Cuando la frecuencia con que aparecen las de mediana edad se ha hecho menor, han ido quedando las más jóvenes, pero con las más jóvenes no ha habido tanto problema. Son seres desorientados, imberbes, les cuesta tomar una decisión y tienden por naturaleza al aislacionismo. Quizá para compensar su falta de experiencia, para sentirse más protegidas, son muchas más que las anteriores pero está clara su extrañeza cuando enciendo la luz. En ese momento cada una tira para un lado y no encuentran huecos por donde meterse. Casi pueden oírse los grititos de pánico. Seguramente porque aún no se conocen de memoria la geografía de las paredes, se quedan al fin en un rincón, inmóviles, como diciéndose que-sea-lo-que-Dios-quiera. Es fácil tirarlas al suelo entonces y pisarlas y además tienen la ventaja de que a éstas apenas se las oye crujir.
Por la noche –si es de madrugada, mejor- hago una pausa en lo que me ocupe y sorprendo siempre a cuatro o cinco al dar la luz de la cocina y me faltan pies para acabar con ellas, antes de que busquen meterse por alguna hendidura. Con las adolescentes me doy un banquete de sangre y fuego, y aunque no tiene gran mérito arrinconarlas y destruirlas, siento el placer de la revancha, lanzándome sobre ellas como un Júpiter tonante. Lamento, sin embargo, que tengan que pagar las más jóvenes las humillaciones a que me someten sus hermanas mayores.
Si no fuera bastante repugnante todo lo anterior, con éstas que me han tocado en suerte se da además el agravante de que son de las que hay en las cafeterías, rubias y poderosas, de las que se asoman a saludar bajo un plato de ensaladilla y que con total atrevimiento de un vuelo aparecen y desaparecen de la vista.  Según tengo oído alguna vez, quizá en una cafetería, restaurante o lugar así, esta clase (o subclase) de animales no son autóctonas de este país, de hecho se conocen popularmente por “americanas”. Lo que ya no está claro es si al decir “americanas” quien inventó el término se refería a "norteamericanas", "centroamericanas" o "sudamericanas". Yo siempre he pensado que se refería a "norteamericanas". Lo que me desconcierta es que en unas láminas de la Enciclopedia Salvat que reunió mi padre he visto que semejantes a estas las hay de muy distinto origen.
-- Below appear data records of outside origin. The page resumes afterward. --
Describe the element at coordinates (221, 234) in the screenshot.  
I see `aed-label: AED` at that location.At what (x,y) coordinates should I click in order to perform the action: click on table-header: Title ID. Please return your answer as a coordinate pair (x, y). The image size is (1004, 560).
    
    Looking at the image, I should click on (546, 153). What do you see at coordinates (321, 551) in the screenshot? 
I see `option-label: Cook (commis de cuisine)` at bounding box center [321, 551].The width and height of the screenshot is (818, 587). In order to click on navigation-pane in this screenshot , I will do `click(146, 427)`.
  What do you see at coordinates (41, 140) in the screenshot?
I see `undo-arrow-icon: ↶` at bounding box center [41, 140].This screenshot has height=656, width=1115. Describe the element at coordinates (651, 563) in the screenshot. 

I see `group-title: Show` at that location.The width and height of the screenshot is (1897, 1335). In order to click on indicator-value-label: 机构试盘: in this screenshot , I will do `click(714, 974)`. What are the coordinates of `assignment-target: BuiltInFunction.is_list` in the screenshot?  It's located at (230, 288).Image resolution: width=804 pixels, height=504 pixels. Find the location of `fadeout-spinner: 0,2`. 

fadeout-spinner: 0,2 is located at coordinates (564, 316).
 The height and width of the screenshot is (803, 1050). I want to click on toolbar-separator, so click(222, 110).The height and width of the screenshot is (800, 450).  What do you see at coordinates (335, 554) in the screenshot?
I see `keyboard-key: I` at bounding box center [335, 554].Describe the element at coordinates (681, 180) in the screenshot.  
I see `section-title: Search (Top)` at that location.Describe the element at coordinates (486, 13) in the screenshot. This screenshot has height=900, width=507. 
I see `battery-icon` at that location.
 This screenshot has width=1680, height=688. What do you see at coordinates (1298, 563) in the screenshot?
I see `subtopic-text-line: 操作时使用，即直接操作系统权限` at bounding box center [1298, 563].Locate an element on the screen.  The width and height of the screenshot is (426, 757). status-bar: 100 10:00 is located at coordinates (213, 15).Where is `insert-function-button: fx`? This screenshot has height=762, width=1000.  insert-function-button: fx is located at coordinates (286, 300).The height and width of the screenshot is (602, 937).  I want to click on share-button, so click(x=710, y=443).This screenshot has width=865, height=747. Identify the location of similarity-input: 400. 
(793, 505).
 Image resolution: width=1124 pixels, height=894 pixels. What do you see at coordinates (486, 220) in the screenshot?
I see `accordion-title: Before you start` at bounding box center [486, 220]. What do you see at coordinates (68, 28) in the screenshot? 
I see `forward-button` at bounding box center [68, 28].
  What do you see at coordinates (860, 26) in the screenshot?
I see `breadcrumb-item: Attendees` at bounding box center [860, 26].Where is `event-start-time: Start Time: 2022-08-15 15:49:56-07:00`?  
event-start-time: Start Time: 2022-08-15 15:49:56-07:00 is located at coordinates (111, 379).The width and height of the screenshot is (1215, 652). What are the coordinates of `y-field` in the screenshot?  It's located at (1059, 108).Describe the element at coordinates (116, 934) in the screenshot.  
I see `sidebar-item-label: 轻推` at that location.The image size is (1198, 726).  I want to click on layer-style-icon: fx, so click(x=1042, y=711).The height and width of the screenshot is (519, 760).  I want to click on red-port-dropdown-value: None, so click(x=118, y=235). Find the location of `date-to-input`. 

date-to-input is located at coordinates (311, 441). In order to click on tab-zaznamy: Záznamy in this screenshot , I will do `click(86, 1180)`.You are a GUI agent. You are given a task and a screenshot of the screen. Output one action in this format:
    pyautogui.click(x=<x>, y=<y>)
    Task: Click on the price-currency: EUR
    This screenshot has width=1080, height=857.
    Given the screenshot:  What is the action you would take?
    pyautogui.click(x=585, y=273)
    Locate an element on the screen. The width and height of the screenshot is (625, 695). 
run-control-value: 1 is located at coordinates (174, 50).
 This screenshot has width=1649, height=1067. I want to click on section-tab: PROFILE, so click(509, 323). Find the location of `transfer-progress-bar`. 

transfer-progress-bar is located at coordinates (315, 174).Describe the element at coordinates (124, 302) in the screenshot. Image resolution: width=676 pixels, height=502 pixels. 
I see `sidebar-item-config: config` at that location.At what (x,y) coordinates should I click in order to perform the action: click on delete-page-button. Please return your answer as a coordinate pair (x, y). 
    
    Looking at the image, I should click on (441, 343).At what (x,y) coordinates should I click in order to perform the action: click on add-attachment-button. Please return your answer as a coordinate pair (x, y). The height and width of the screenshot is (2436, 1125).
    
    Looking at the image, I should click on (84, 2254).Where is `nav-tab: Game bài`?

Algunas son europeas (en concreto, alemanas) y otras orientales, de países que no sabría identificar en un mapamundi y que, curiosamente, tienen un gran parecido con las que para mí eran de raigambre española, negras y chaparras.
Aunque sea imposible saber cuántas de ellas sobreviven, deduzco que entre los tabiques y especialmente detrás de las láminas de plástico verde que rodean las paredes de la cocina, debe de haber un universo de animales, organizados según castas, sexos, edades o prebendas. Lo más efectivo sería sellar con silicona o cemento los pequeños orificios y dejar que las cucarachas se mueran de hambre, de aburrimiento o de feroces peleas entre ellas. Hay que aprovechar la ocasión y someterlas a un sitio prolongado y sin misericordia, pues la convivencia allí adentro les debe de haber creado nuevos motivos de disgusto, resucitado antiguas rencillas u originado algunas diferentes, hartas de tropezar unas con otras, de revolverse en confusa mixtura de patas y antenas que constantemente intentarán desenredar, de verse la cara, en fin, en un encierro donde nunca entrará ya la luz.
Sólo con pensar qué encontraré si desmonto los paneles de plástico verde, se me van las ganas de intentar nada.